Financial Policy

Valley Eye Institute, Inc. (VEI)
Colvard-Kandavel Eye Center

Policies and Patient Financial Agreement

Colvard-Kandavel Eye Center is committed to serving our patients with caring professionalism and concern. We expect our patients to assume their commitment to adhere to our practice policies. These include being on time for your appointment and calling 24 hours in advance to cancel an appointment. There may be a Thirty dollar ($30.00) charge to your account if you cancel your appointment with less than a one business day notice.

Patients also have a duty and responsibility for the payment for any services rendered. As a courtesy we will bill your designated health insurance carrier and attempt to collect for such services. We cannot guarantee your coverage and ultimately you are responsible for paying for services and materials rendered in good faith to you by our staff at the time of service. This includes co-pay’s, deductibles, contact lens evaluations and fittings and refraction fees as well as any cosmetic or other non covered services.

At the time of each visit to our office, you will be asked to present your current identification, primary and secondary insurance cards and advise us if you have a vision plan. This will ensure proper billing to your insurance carrier(s). You also agree that if eligibility cannot be verified with the Insurance you have provided, you will then be responsible for the payment in full of those charges at the time of service.

Medicare patients: You authorize payment to be made on behalf of Valley Eye Institute, Inc. for any services provided to you by any VEI provider. You authorize our providers to release all medical information to the Centers for Medicare and Medicaid Services and its agents needed to determine these benefits or the benefits payable for related services. You understand that your signature below directs that payment be made directly (assigned) to the provider (VEI) and authorize release of any medical information necessary to pay the claim. VEI accepts the charge determination of the Medicare carrier as the full charge but you agree that you are responsible for the deductible, co- insurance and non-covered services. These fees are the amounts agreed to in the provider’s Medicare agreement.

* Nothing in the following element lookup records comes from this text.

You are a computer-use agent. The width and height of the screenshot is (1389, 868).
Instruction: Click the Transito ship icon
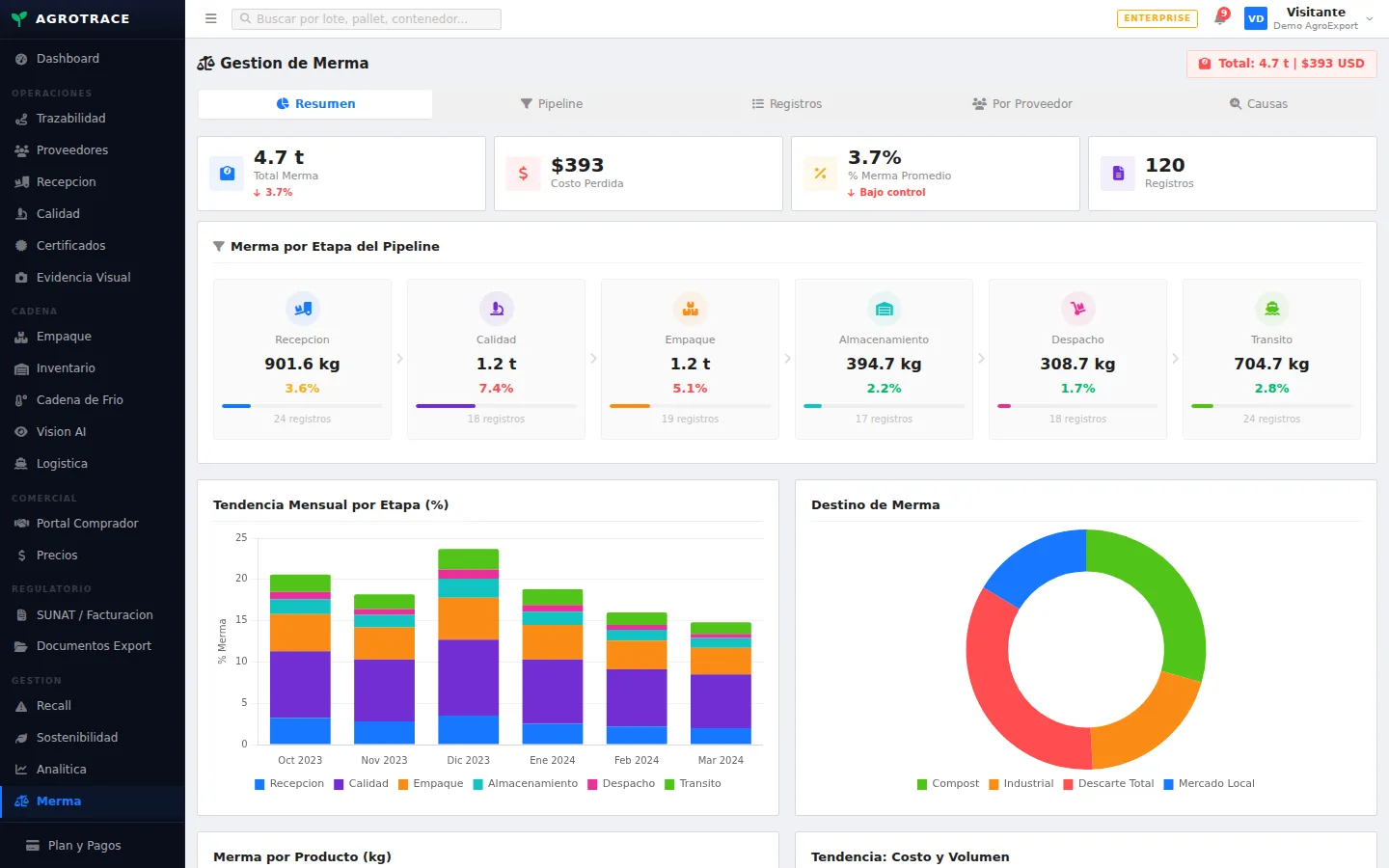coord(1272,309)
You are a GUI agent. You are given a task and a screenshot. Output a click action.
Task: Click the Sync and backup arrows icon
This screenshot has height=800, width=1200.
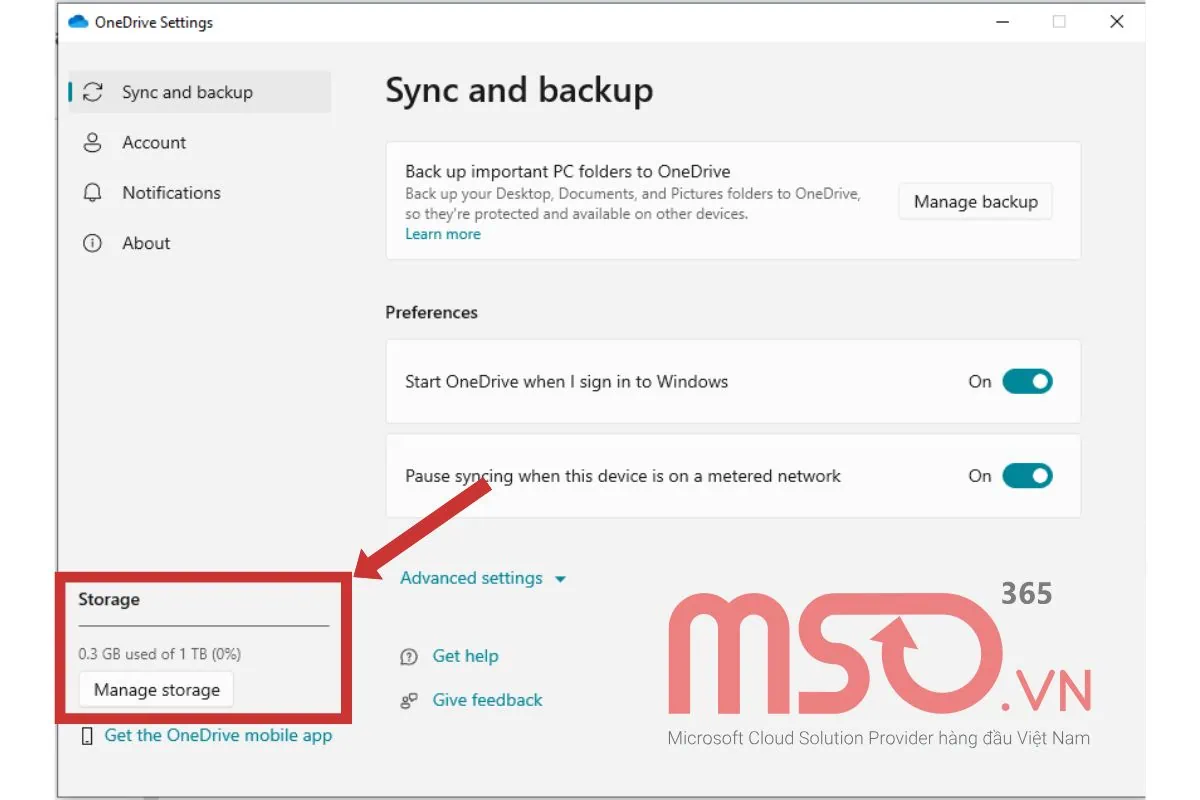pos(93,92)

Insurances secondary to or supplemental to Medicare:

You authorize all insurance benefits to be made on your behalf (assigned) to VEI.

I understand that my signature directs payment be made from the carrier directly to VEI to pay my Medicare or commercial insurance claim and authorizes the release of medical information necessary to facilitate the payment of medical services rendered by VEI.

Patient Financial Responsibility Contract

Please read, initial each blank and sign where indicated – this document describes your financial responsibilities.

This is a legally binding contract between Valley Eye Institute and you. The words, I, me, my, you and your all refer to the patient.

Addendum to Financial Agreement

Valley Eye Institute is currently using secure Compulink Electronic medical records and is directly interfaced with Vantiv merchant services for credit card processing. We would like your permission to keep your credit card on file electronically. Only merchant service has your entire credit card number and it is not stored in your electronic medical record. Strict guidelines and security measures are taken by Vantiv merchant service and Compulink to ensure your data is safe.

We would further like your permission to process credit card payments for due or past due balances. If you wish NOT to keep your credit card on file, please advise our staff .
You may cancel this authorization at any time by contacting us at:


I have read and understand the above and I authorize Valley Eye Institute to keep my credit card on file and I further authorized Valley Eye Institute to process payments on my account.

Assignment of Benefits

I hereby authorize payment of medical benefits under my health coverage directly to Valley Eye Institute. This is a DIRECT ASSIGNMENT OF MY RIGHTS AND BENEFITS. This authorization will remain in effect until canceled by me in writing. A copy of this authorization is as valid as the original document.

I authorize the release of any medical information necessary to in order to obtain payment and I understand that I am financially responsible for all charges, late fees, interest, attorney fees and collection charges considered patient responsibility by my insurance company. I understand that if I am not insured I am responsible for the charges on all services provided to me. I authorize VEI to deposit checks received on my account when issued in my name.

I have read and understand VEI’s Assignment of benefits and I accept responsibility for the payment of any fees associated with my care.